The 6-to-3 decision brought charges from dissenters that the court was embarking on a new phase of "second-guessing" lower court judges, and juries by assuming the task of "determining on a case-by-case basis" whether someone deserves the death sentence.
The court ruled that Georgia's death penalty statute, which was left intact, was being interpreted too vaguely by state courts.
A Georgia jury sentenced Robert Franklin Godfrey after convicting him of the two September 1977 shotgun murders.
Godfrey's wife, after a "heated argument" with her husband, had gone to live with her mother in a trailer. Believing the two to be conspiring against him, Godfrey showed up a few days later with his shotgun, aimed it directly through a window at his wife, and killed her. Then he entered the trailer and shot his mother-in-law.
Godfrey surrendered to the local sheriff.
Georgia's capital punishment law, which has been expressly approved by the Supreme Court, allows the death sentence for, among other things, crimes "outrageously or wantonly vile, horrible or inhuman in that (they involve) torture, depravity of mind or an aggravated battery. . . ."
The jury, without specifying its reasons, decided that the description applied to Godfrey's case. The Georgia Supreme Court agreed.
The U.S. Supreme Court, which in the past has largely confined itself to ruling on the validity of laws, yesterday reversed the Georgia decision as a misapplication of the law. Godfrey's crimes did not involve torture or severe beating, Justice Potter Stewart wrote, and were no more depraved than any other murder.
"There is no principled way to distinguish this case, in which the death penalty was imposed, from the many cases in which it was not," Stewart wrote. And that distinction is essential, he said, if death sentences are not to be imposed in an "arbritrary or capricious" manner struck down as unconstitutional by the Supreme Court in its previous decisions.
Justices Harry A. Blackmun, Lewis F. Powell and John Paul Stevens joined Stewart. Justices Thurgood Marshall and William Brennan concurred in separate opinions.
But Chief Justice Warren E. Burger and Justices Byron White and William Rehnquist dissented, saying the court's decision interferes with the prerogatives of the lower courts.
"Our role is not to peer majestically over the lower court's shoulder so that we might second-guess its interpretation" of valid laws, White and Rehnquist wrote.
"It is emphatically not our province to second-guess the jury's judgment or to tell the states which of their 'hideous' intentional murderers may be given the ultimate penalty," Burger wrote separately.
Brennan and Marshall, along with anti-death-penalty lawyers interviewed yesterday, said that the decision shows again that capital punishment cannot be implemented objectively. It is "doomed to failure" in that respect, the two justices wrote.
The court's division reflected its continuing inability to come together on many of the most emotional issues it considers, such as busing, and obscenity, in addition to the death penalty. Lawyers speculated that yesterday's decision would produce the same results in the lower courts as decisions in other controversial areas: confusion.

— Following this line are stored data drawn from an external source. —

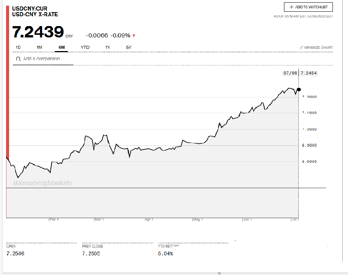Click the minimize chart arrows icon
348x275 pixels.
[301, 48]
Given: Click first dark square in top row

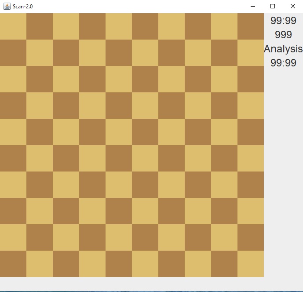Looking at the screenshot, I should click(x=40, y=26).
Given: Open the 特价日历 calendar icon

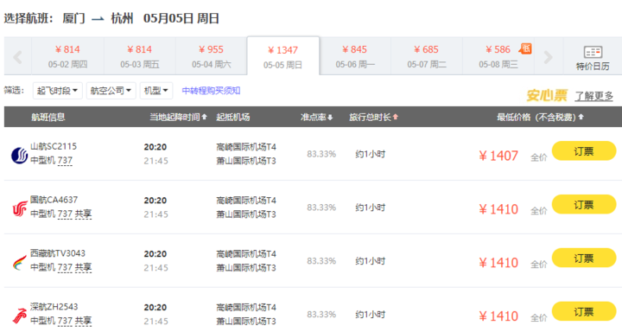Looking at the screenshot, I should (x=593, y=52).
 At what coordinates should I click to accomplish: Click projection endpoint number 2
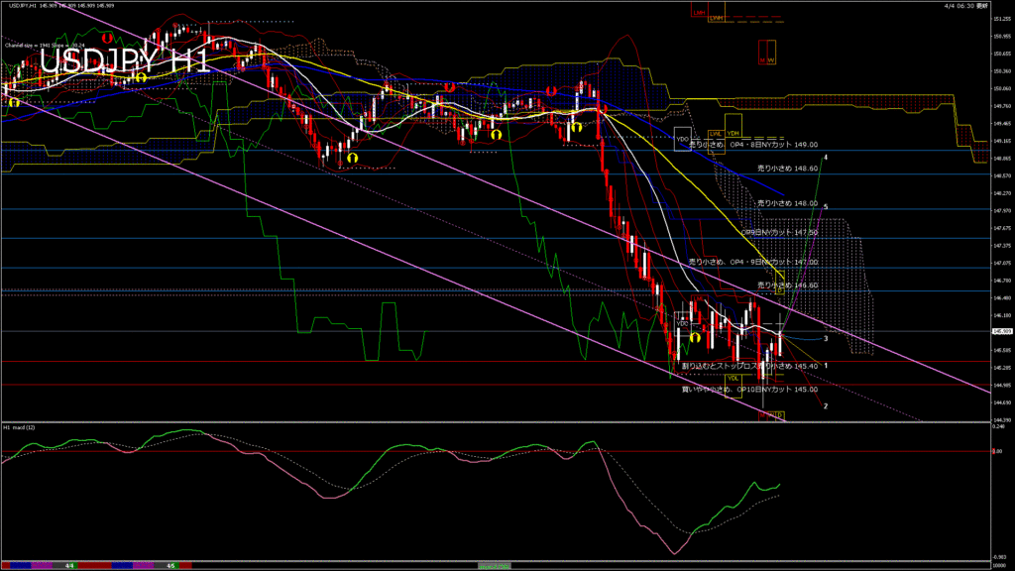(x=826, y=406)
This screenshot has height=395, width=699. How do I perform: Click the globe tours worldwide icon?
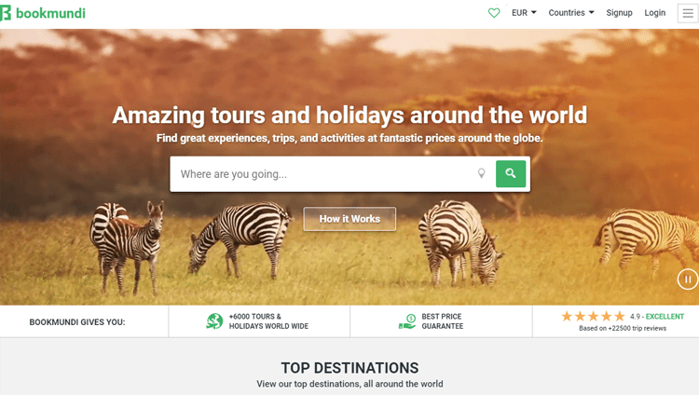click(x=214, y=321)
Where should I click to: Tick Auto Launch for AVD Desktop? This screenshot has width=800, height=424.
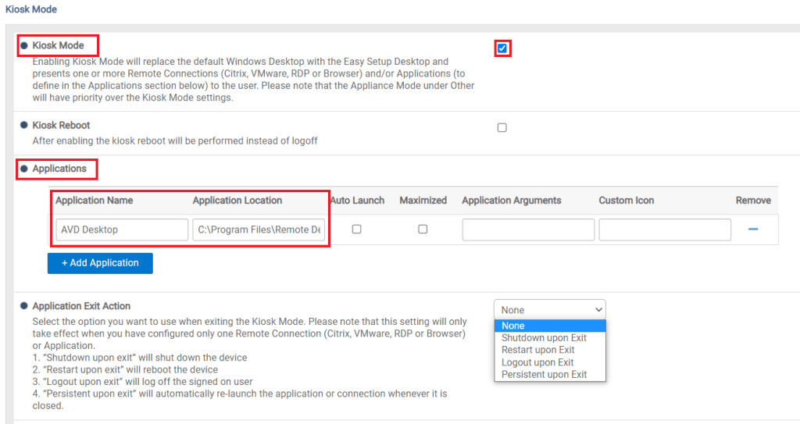click(356, 230)
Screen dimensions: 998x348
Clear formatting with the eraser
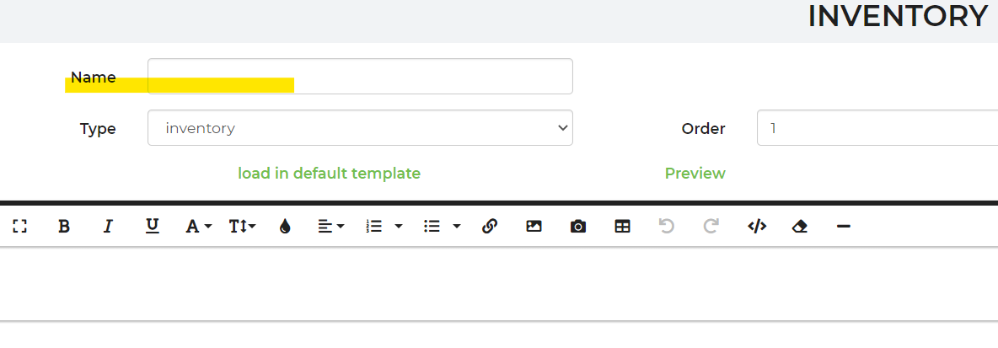click(x=800, y=226)
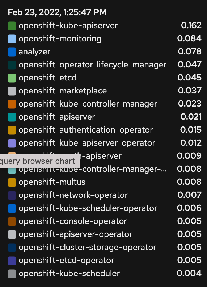This screenshot has width=207, height=287.
Task: Select the openshift-console-operator entry
Action: [73, 221]
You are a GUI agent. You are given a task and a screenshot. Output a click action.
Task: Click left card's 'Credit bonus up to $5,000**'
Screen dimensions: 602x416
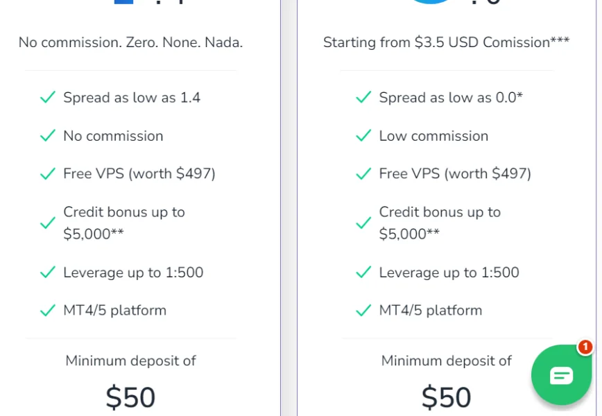coord(124,223)
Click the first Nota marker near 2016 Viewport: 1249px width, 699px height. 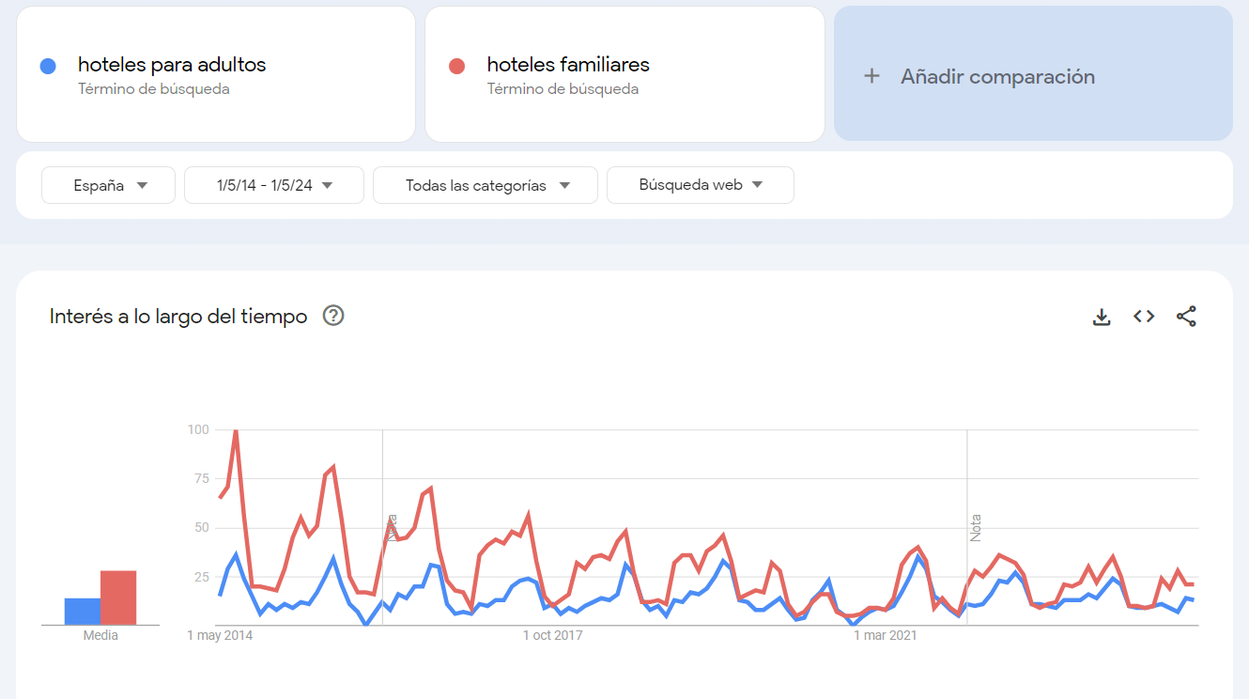393,527
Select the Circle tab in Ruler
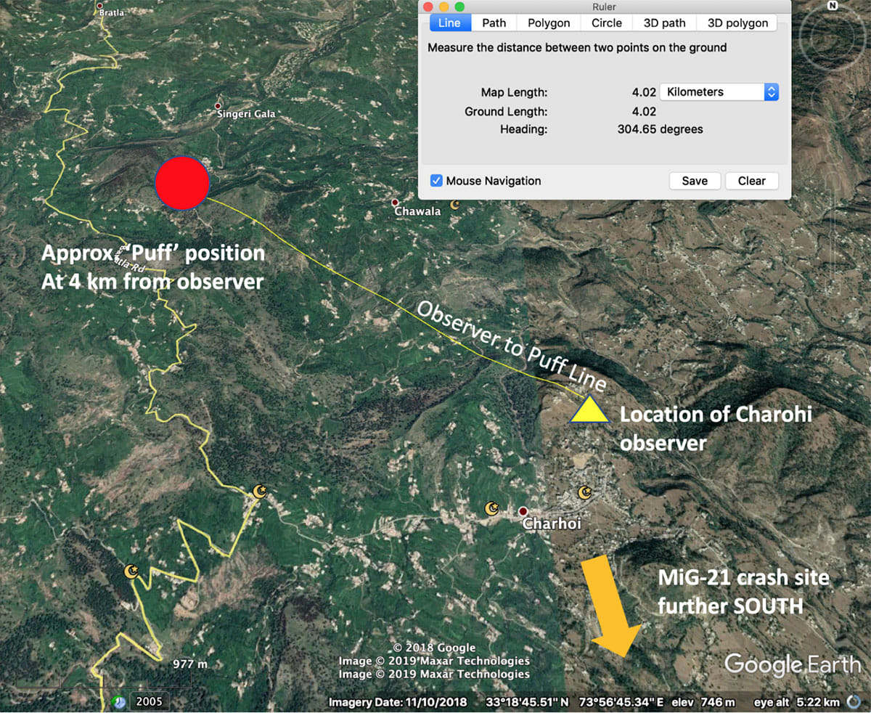Screen dimensions: 871x713 coord(606,23)
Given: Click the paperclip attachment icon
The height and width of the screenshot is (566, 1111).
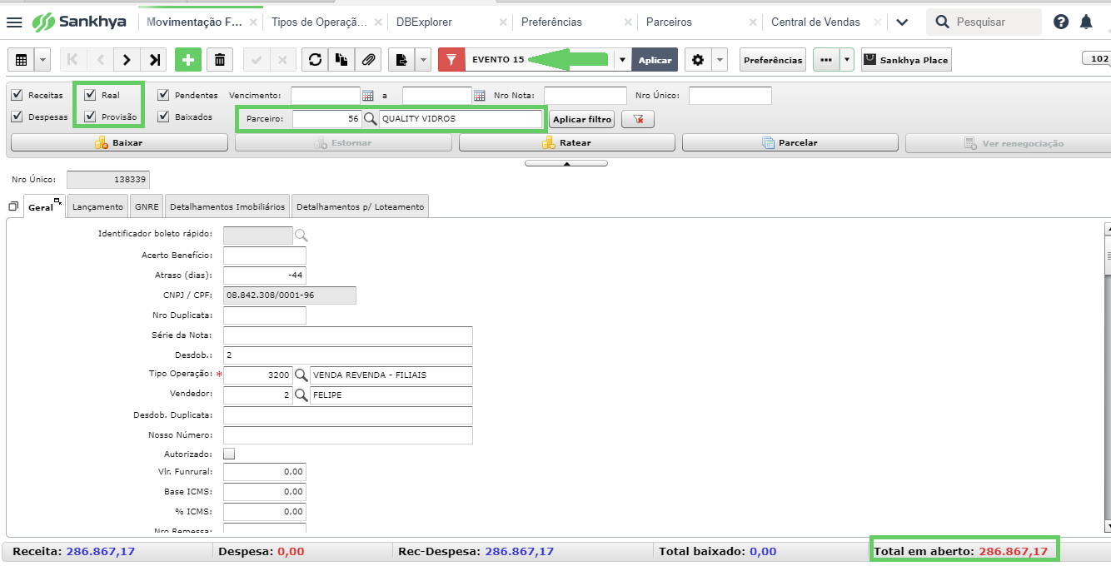Looking at the screenshot, I should pyautogui.click(x=366, y=60).
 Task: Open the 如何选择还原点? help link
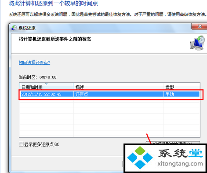tap(34, 63)
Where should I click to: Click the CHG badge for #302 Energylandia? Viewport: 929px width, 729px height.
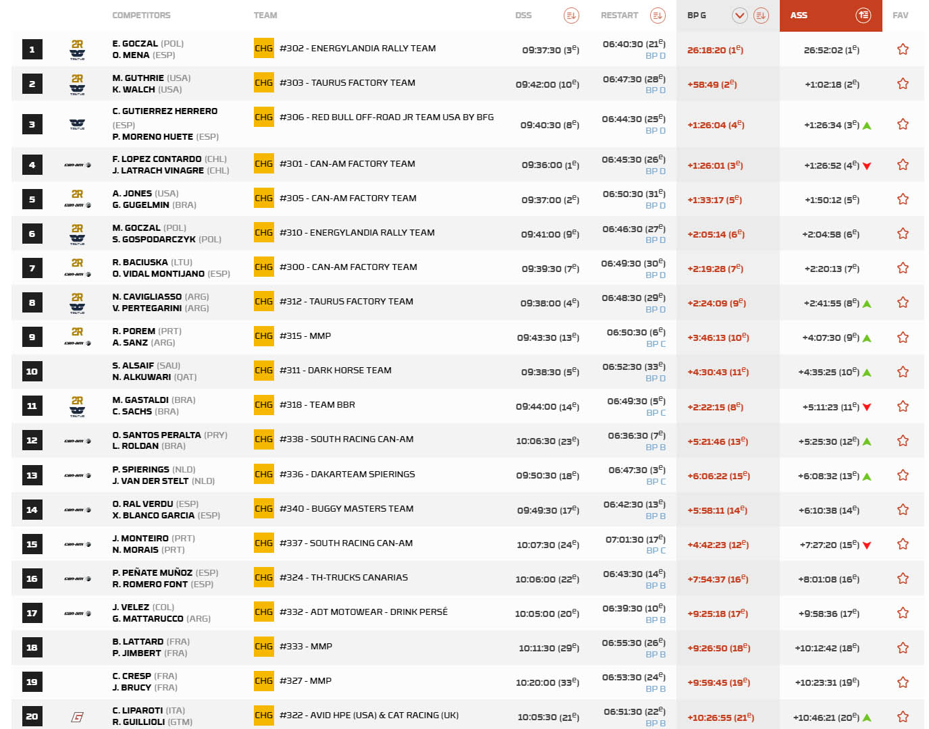click(x=263, y=49)
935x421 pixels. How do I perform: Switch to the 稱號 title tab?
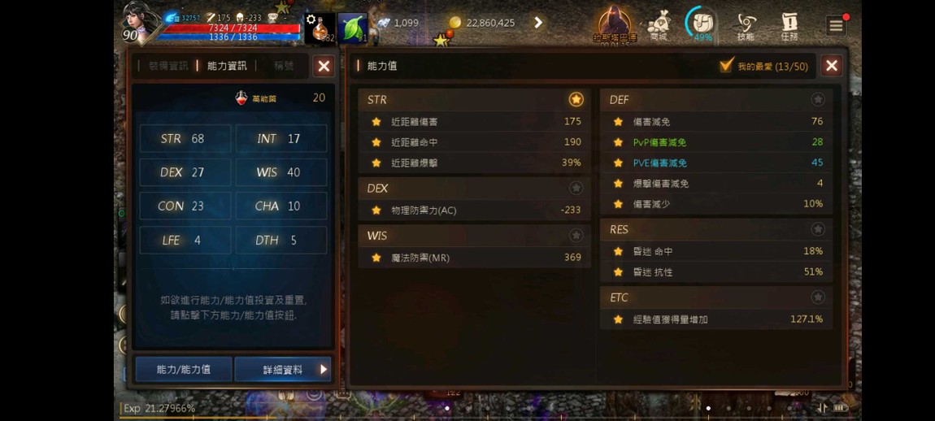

In other actions yesterday:
The court agreed to review a finding by the U.S. Court of Appeals in Washington that former president Nixon and his aides are liable for money damages in connection with the wiretapping of Morton Halperin, a onetime aide to Henry A. Kissinger. Halperin's phone was tapped in 1969 after Kissinger listed him as a suspect in leakage of national security information to the press. The Carter administration has asked the court to grant complete immunity from such damages to presidents and their immediate aides.
The court refused to consider an appeal by Iranian students from a lower court decision upholding Carter administration screening and deportation proceedings imposed last November after the taking of American hostages in Iran.
The court declined to consider a Minnesota man's unsuccessful effort to change his name to a number: 1069. Lower courts told Michael Dengler that his unusual request would contribute to the "dehumanization" of the individual. Dengler appealed, contending that the number 1069 represented his true identity.